* [TASK INSTRUCTIONS]
Extract the rows below verbatim, from the line that contains "Click Jessica Turner's name in People list" through the line that contains "point(130,339)", inclusive, and nothing else.

* [EXERCISE MATERIAL]
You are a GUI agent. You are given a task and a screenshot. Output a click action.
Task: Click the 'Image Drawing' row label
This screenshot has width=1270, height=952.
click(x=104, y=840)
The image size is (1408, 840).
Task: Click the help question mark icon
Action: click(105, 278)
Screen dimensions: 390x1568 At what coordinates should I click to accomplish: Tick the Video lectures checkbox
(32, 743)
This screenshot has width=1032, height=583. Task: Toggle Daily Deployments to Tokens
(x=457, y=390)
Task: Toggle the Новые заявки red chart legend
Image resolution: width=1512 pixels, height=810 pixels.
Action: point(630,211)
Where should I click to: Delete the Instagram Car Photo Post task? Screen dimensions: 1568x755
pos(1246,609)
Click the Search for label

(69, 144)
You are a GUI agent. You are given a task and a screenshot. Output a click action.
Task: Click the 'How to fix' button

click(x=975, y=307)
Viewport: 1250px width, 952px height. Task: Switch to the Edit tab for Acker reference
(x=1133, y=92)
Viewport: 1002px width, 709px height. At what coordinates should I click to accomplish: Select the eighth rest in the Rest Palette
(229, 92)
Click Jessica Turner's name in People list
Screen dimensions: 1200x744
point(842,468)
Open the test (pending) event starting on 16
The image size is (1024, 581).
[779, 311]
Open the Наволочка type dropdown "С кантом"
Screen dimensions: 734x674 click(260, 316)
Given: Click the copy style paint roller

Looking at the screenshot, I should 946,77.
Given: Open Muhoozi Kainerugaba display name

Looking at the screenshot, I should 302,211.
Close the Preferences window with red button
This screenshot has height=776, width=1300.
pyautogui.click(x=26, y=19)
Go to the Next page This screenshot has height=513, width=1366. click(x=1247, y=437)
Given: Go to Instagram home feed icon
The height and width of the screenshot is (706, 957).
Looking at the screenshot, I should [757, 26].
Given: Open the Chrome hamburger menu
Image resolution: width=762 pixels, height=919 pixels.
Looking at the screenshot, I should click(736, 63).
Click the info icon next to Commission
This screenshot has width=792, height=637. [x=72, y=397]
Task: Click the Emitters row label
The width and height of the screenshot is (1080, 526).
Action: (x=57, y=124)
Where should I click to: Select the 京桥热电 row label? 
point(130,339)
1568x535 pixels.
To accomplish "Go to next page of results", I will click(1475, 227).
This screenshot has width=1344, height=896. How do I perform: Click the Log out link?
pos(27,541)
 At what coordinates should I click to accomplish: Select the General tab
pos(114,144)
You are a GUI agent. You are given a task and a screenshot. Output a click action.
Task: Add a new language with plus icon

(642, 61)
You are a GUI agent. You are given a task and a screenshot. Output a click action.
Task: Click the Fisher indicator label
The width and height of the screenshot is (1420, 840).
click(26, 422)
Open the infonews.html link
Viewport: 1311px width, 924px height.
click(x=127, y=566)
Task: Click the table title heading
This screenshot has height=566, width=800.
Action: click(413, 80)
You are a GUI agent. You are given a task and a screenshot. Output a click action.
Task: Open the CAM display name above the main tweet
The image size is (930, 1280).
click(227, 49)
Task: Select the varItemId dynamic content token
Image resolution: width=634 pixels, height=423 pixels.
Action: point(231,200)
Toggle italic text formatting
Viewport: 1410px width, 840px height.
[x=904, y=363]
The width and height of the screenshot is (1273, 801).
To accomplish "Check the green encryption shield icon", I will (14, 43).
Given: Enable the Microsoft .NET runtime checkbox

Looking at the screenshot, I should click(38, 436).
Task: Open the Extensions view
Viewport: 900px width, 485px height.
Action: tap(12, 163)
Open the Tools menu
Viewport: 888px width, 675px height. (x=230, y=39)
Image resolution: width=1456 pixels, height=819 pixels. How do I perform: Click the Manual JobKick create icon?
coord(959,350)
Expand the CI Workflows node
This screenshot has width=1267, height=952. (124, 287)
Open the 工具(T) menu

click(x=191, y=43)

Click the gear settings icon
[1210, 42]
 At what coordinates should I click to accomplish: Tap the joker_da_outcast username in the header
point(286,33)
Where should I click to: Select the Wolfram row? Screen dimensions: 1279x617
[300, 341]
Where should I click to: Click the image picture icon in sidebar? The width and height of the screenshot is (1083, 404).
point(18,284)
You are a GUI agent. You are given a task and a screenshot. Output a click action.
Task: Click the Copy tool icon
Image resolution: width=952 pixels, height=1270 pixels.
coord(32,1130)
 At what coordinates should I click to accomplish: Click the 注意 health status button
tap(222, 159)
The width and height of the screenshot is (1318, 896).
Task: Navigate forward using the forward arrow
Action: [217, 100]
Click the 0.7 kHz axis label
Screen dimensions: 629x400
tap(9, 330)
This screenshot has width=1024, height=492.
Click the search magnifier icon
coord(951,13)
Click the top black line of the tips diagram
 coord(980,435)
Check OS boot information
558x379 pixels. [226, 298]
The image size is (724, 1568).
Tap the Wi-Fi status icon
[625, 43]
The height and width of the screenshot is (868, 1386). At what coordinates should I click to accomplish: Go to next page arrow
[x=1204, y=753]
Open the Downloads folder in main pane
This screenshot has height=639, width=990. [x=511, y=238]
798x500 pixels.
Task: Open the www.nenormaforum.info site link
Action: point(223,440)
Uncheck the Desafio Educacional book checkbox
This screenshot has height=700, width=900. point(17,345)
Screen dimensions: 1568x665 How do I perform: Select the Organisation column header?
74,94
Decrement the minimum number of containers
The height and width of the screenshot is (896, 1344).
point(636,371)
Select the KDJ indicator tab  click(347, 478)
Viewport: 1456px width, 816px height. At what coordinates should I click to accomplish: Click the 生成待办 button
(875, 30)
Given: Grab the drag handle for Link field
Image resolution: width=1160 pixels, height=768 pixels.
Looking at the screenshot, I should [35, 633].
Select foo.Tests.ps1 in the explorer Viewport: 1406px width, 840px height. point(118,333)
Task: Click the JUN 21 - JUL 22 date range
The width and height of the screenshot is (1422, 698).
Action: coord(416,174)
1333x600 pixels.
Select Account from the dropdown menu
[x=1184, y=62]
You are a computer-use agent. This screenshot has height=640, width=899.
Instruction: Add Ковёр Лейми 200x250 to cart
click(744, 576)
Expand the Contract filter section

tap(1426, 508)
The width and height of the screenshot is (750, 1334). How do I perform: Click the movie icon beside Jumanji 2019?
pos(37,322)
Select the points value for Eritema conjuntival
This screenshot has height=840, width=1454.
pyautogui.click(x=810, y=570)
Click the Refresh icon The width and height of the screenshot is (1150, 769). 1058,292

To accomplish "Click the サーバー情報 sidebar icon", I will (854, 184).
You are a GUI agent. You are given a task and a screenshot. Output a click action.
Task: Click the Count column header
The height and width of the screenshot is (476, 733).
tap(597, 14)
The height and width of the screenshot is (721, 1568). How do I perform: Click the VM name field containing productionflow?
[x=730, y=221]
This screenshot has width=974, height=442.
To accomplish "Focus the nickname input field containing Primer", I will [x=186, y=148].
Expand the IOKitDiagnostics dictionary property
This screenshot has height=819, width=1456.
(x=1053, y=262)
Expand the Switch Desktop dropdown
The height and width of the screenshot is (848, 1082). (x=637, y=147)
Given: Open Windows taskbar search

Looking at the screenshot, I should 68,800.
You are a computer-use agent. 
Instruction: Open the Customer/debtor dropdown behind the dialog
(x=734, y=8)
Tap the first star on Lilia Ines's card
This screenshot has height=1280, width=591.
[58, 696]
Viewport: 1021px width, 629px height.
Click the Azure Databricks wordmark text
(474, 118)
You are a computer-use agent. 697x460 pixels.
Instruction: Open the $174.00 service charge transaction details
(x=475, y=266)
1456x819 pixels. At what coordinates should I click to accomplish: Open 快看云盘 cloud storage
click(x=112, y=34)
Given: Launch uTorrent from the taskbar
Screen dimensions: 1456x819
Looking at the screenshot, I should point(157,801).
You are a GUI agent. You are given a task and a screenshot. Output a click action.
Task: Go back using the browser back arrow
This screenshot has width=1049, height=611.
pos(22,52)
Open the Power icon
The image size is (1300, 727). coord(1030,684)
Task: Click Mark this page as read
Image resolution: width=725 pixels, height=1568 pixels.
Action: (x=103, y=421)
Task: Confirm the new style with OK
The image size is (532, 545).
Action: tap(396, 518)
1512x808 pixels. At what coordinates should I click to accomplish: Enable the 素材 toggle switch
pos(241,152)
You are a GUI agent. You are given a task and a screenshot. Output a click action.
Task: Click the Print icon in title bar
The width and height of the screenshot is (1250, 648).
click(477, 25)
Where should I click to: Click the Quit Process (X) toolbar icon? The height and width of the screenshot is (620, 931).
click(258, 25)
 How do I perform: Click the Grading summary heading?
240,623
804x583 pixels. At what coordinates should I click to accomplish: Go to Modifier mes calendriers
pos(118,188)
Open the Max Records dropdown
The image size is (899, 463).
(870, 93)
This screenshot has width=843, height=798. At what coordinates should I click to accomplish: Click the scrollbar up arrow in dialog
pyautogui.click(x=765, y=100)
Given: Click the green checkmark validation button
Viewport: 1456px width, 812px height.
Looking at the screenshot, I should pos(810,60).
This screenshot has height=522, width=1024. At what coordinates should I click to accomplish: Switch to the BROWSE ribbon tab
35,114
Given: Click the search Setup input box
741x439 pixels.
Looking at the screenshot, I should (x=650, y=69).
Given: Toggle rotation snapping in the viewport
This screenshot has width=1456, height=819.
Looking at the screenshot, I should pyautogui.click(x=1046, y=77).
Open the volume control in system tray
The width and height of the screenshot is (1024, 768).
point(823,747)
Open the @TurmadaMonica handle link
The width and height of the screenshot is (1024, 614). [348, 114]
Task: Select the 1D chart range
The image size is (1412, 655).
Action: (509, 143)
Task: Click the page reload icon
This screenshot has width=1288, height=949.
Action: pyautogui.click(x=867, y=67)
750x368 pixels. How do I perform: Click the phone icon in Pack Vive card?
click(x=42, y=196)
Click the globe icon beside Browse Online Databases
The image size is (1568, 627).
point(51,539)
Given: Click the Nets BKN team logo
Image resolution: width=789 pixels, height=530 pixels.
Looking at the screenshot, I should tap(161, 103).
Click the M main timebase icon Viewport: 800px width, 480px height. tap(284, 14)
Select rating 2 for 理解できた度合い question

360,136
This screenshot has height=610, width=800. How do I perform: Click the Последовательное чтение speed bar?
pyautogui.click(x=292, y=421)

* [RESULT OF THIS TASK]
Click Jessica Turner's name in People list
Screen dimensions: 1200x744
point(842,468)
Open the test (pending) event starting on 16
The image size is (1024, 581).
[779, 311]
Open the Наволочка type dropdown "С кантом"
Screen dimensions: 734x674 click(260, 316)
Given: Click the copy style paint roller

Looking at the screenshot, I should 946,77.
Given: Open Muhoozi Kainerugaba display name

Looking at the screenshot, I should 302,211.
Close the Preferences window with red button
This screenshot has height=776, width=1300.
pyautogui.click(x=26, y=19)
Go to the Next page This screenshot has height=513, width=1366. click(x=1247, y=437)
Given: Go to Instagram home feed icon
The height and width of the screenshot is (706, 957).
Looking at the screenshot, I should [757, 26].
Given: Open the Chrome hamburger menu
Image resolution: width=762 pixels, height=919 pixels.
Looking at the screenshot, I should click(736, 63).
Click the info icon next to Commission
This screenshot has width=792, height=637. [x=72, y=397]
Task: Click the Emitters row label
The width and height of the screenshot is (1080, 526).
Action: (x=57, y=124)
Where should I click to: Select the 京桥热电 row label? 
point(130,339)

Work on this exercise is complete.